On December 18 2021, the Congregation for Divine Worship and the Discipline of the Sacraments (CCD) published a note entitled Responsa ad dubia  responding to questions about the application of the Motu Proprio Traditionis Custodes . Many of the faithful were distraught by the harshness of this response. But from the outset, the intention of the Motu Proprio was clear; the response of the Congregation only makes explicit a firmness already expressed in Traditionis Custodes . For the CCD, the Mass is the “sharing of the one broken bread” and the “memorial of the Passover”. To attend Mass means “to participate in the Eucharistic table”.  It is never recalled that the Mass is a sacrifice,  the unbloody renewal of the one sacrifice of Christ on the Cross. 

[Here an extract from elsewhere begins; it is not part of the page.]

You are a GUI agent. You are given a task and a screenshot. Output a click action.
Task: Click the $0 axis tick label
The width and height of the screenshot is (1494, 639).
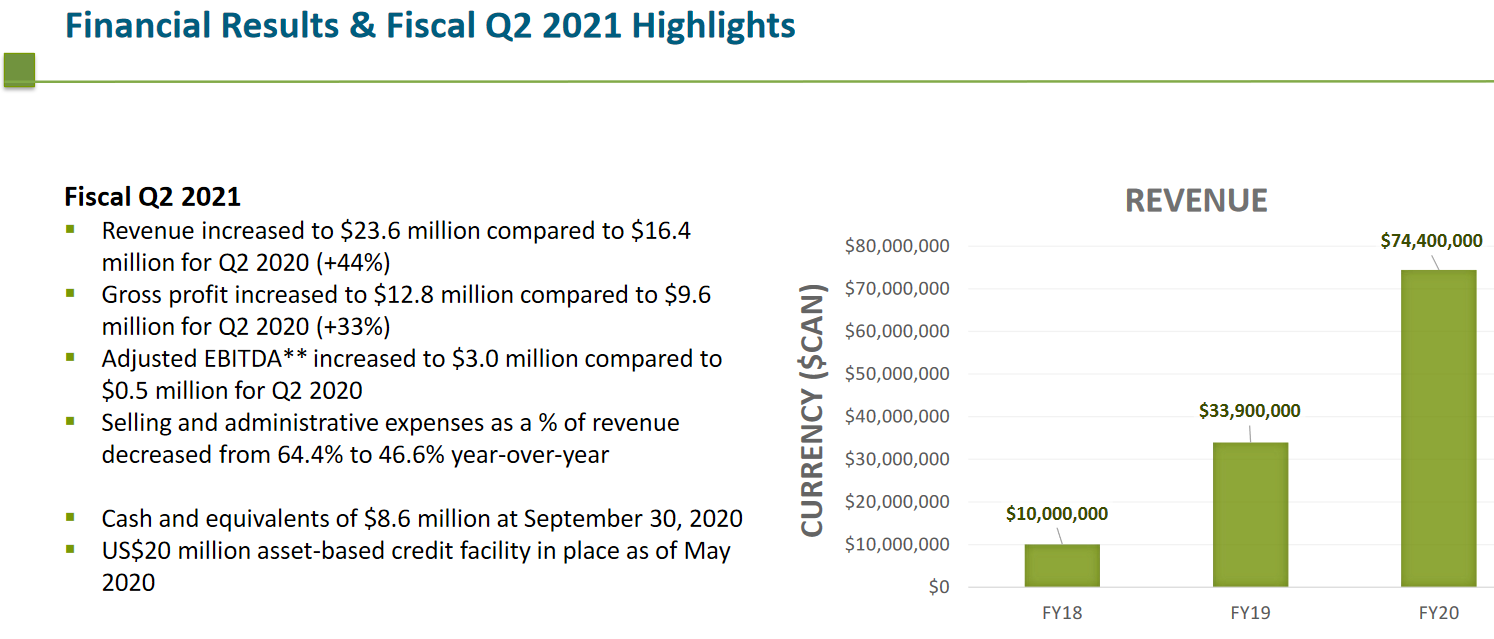[x=937, y=587]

This wiping out of the sacrificial character is accentuated by the purpose that the CCD attributes to the Mass. For the CCD, the purpose of the Mass is unity. The first objective of Traditionis Custodes  and consequently of the Mass itself is to ” continue the constant search for ecclesial communion.”  Not one of the four traditional purposes of the Mass is recalled. For the CCD, the Mass is above all a manifestation of unity among men instead of an act entirely turned towards God. Thus it is clear that the general intention of the CCD response is to put an end once and for all to the use of the traditional Missal. The old rite, says the CCD, “is not part of the ordinary life of the Church.” Moreover, the CCD insists that “the liturgical reform is irreversible”. Any return to the old rite is therefore meant to be impossible.

We must not hide from the truth. The Holy See has gone to war against the Traditional Rite with the desire to completely eradicate it from the life of the Church. It is a real war between two different conceptions of the Mass and two radically opposed conceptions of the Church and the Christian life. We are even legitimately entitled to wonder if they are the same religion. Thus it is an illusion to hope that the Holy See will soften its position if only we hold a conciliatory discourse. No! Rome wants the end of the Traditional Mass, whereas we want to maintain the Tridentine Rite, because it is willed by God Himself. In the face of this war between the two rites, it is no longer possible to put off a decision. We must choose one side or the other.

Which side? We must condemn error, even if it comes from the Holy See. The Mass is first and foremost a sacrifice offered to God for a purpose that is at once adoration, thanksgiving, propitiation and expiation. No pope can ever abrogate the bull of St. Pius V authorizing the use of the Traditional Missal in perpetuity.

The Mass is in a situation which, in many ways, resembles that experienced by Our Lord during his Passion: the supreme Authority condemns it to death. But during the Passion, Our Lady did not revolt: She remained unfailingly close to Her Son, silent and recollected. No doubt She prayed for the executioners. With regard to the Latin Mass, let us adopt the same attitude: let us remain unfailingly attached to it, even if it has just been condemned to death.